Severe acute respiratory syndrome coronavirus-2 (SARS-CoV-2) and coronavirus disease 19 (COVID-19) - anatomic pathology perspective on current knowledge.Diagn Pathol. 2020 Aug 14; 15(1):103.DP
The world is currently witnessing a major devastating pandemic of Coronavirus disease-2019 (COVID-19). This disease is caused by a novel coronavirus named Severe Acute Respiratory Syndrome Coronavirus-2 (SARS-CoV-2). It primarily affects the respiratory tract and particularly the lungs. The virus enters the cell by attaching its spike-like surface projections to the angiotensin-converting enzyme-2 (ACE-2) expressed in various tissues. Though the majority of symptomatic patients have mild flu-like symptoms, a significant minority develop severe lung injury with acute respiratory distress syndrome (ARDS), leading to considerable morbidity and mortality. Elderly patients with previous cardiovascular comorbidities are particularly susceptible to severe clinical manifestations. BODY: Currently, our limited knowledge of the pathologic findings is based on post-mortem biopsies, a few limited autopsies, and very few complete autopsies. From these reports, we know that the virus can be found in various organs but the most striking tissue damage involves the lungs resulting almost always in diffuse alveolar damage with interstitial edema, capillary congestion, and occasional interstitial lymphocytosis, causing hypoxia, multiorgan failure, and death. A few pathology studies have also reported intravascular microthrombi and pulmonary thrombembolism. Although the clinical presentation of this disease is fairly well characterized, knowledge of the pathologic aspects remains comparatively limited.
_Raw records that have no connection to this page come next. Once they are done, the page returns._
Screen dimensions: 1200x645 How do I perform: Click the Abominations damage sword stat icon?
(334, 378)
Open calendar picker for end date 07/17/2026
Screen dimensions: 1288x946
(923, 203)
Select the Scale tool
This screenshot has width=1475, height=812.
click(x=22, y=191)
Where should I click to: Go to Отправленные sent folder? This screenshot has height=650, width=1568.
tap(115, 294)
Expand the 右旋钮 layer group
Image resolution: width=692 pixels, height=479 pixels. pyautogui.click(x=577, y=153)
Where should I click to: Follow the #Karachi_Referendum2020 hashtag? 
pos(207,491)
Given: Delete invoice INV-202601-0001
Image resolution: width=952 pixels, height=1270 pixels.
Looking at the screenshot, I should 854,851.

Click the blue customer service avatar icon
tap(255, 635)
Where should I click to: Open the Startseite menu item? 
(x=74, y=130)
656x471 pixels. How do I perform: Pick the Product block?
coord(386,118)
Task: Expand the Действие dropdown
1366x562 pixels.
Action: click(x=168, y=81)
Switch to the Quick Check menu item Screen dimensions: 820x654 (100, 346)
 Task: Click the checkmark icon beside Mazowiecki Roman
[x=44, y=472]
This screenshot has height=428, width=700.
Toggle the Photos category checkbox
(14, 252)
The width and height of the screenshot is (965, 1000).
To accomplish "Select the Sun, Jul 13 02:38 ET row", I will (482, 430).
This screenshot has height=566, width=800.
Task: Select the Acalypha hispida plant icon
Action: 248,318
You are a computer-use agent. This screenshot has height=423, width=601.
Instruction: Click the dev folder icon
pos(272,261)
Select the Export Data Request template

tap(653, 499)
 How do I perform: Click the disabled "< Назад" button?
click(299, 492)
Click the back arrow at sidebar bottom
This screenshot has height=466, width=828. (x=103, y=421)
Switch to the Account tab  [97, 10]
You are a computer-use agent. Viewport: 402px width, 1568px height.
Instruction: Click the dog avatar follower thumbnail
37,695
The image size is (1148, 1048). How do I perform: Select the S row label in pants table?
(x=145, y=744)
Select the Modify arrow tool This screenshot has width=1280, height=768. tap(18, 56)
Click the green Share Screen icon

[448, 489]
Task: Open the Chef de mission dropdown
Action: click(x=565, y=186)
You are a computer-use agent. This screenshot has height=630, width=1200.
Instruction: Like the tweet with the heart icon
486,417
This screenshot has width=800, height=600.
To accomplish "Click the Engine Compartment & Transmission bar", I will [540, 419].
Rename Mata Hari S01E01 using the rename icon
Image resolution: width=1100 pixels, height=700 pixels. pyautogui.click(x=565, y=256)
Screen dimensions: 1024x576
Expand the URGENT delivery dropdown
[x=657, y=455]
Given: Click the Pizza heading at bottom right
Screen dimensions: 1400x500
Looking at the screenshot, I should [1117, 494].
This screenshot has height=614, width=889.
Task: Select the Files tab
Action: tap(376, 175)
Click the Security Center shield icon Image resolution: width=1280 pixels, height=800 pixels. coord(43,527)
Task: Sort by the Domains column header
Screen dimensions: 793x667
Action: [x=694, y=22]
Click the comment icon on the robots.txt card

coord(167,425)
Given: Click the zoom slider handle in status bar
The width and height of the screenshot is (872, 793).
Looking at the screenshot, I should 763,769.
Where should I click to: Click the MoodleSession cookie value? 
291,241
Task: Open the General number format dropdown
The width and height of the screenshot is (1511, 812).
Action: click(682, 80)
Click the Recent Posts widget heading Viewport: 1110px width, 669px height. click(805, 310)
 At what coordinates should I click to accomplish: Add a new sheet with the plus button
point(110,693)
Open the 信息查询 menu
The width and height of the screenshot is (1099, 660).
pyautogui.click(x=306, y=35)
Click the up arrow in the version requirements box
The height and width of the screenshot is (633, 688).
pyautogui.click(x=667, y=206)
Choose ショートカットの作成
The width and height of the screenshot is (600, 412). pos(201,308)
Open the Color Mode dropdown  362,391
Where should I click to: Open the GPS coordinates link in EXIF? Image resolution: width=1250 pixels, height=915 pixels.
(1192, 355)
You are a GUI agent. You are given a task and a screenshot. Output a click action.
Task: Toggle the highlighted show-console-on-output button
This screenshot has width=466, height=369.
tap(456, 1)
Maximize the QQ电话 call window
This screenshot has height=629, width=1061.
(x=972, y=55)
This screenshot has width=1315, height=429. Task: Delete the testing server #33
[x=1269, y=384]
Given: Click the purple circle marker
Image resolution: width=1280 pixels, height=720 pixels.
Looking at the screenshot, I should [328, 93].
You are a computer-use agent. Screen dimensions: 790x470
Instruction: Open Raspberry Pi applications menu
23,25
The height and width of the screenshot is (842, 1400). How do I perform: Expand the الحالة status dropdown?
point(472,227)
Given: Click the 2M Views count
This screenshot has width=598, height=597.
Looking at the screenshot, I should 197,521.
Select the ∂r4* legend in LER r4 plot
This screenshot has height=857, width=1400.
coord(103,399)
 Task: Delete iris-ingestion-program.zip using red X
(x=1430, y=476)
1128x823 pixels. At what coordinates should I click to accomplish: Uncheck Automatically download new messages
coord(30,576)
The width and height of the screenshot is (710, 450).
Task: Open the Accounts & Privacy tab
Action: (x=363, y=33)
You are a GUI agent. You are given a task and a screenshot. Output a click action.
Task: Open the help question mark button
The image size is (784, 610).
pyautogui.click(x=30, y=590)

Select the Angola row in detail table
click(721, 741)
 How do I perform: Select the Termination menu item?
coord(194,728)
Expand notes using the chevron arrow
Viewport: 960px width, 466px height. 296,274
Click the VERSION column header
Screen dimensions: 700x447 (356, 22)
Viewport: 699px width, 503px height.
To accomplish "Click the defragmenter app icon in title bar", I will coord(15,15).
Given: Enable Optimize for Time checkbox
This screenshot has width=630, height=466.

In this review, we discuss clinical, pathologic, and genomic features of COVID-19, review current hypotheses regarding the pathogenesis, and briefly discuss the clinical characteristics. We also compare the salient features of COVID-19 with other coronavirus-related illnesses that have posed significant public health issues in the past, including SARS and the Middle East Respiratory Syndrome (MERS).